## What this task involves
What follows is a listing. Write it all out exactly.

## Supplied information

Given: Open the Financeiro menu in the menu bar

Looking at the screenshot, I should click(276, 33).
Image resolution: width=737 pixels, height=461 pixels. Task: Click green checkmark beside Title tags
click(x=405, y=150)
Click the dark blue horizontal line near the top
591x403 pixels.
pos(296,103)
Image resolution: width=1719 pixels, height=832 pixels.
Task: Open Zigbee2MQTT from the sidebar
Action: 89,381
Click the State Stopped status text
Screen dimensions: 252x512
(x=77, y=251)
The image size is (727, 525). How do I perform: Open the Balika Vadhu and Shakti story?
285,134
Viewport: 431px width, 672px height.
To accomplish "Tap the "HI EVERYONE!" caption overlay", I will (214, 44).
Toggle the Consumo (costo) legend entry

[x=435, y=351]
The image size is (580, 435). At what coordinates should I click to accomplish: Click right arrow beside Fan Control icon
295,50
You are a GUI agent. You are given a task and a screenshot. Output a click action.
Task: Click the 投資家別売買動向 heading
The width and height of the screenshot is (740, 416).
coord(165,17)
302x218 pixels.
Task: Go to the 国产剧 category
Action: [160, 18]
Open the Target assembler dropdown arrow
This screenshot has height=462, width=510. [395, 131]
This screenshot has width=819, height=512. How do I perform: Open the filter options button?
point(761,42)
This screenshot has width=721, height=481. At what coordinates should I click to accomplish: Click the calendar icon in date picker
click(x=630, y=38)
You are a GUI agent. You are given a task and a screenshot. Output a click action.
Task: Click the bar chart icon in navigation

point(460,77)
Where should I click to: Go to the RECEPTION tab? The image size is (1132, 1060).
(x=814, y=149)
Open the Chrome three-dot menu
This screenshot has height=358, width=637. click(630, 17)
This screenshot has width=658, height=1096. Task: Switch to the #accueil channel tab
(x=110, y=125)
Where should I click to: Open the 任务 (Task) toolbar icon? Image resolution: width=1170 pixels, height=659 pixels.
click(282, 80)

## Task output
Given: Open the Financeiro menu in the menu bar

Looking at the screenshot, I should click(276, 33).
Image resolution: width=737 pixels, height=461 pixels. Task: Click green checkmark beside Title tags
click(x=405, y=150)
Click the dark blue horizontal line near the top
591x403 pixels.
pos(296,103)
Image resolution: width=1719 pixels, height=832 pixels.
Task: Open Zigbee2MQTT from the sidebar
Action: 89,381
Click the State Stopped status text
Screen dimensions: 252x512
(x=77, y=251)
The image size is (727, 525). How do I perform: Open the Balika Vadhu and Shakti story?
285,134
Viewport: 431px width, 672px height.
To accomplish "Tap the "HI EVERYONE!" caption overlay", I will (214, 44).
Toggle the Consumo (costo) legend entry

[x=435, y=351]
The image size is (580, 435). At what coordinates should I click to accomplish: Click right arrow beside Fan Control icon
295,50
You are a GUI agent. You are given a task and a screenshot. Output a click action.
Task: Click the 投資家別売買動向 heading
The width and height of the screenshot is (740, 416).
coord(165,17)
302x218 pixels.
Task: Go to the 国产剧 category
Action: [160, 18]
Open the Target assembler dropdown arrow
This screenshot has height=462, width=510. [395, 131]
This screenshot has width=819, height=512. How do I perform: Open the filter options button?
point(761,42)
This screenshot has width=721, height=481. At what coordinates should I click to accomplish: Click the calendar icon in date picker
click(x=630, y=38)
You are a GUI agent. You are given a task and a screenshot. Output a click action.
Task: Click the bar chart icon in navigation

point(460,77)
Where should I click to: Go to the RECEPTION tab? The image size is (1132, 1060).
(x=814, y=149)
Open the Chrome three-dot menu
This screenshot has height=358, width=637. click(630, 17)
This screenshot has width=658, height=1096. Task: Switch to the #accueil channel tab
(x=110, y=125)
Where should I click to: Open the 任务 (Task) toolbar icon? Image resolution: width=1170 pixels, height=659 pixels.
click(282, 80)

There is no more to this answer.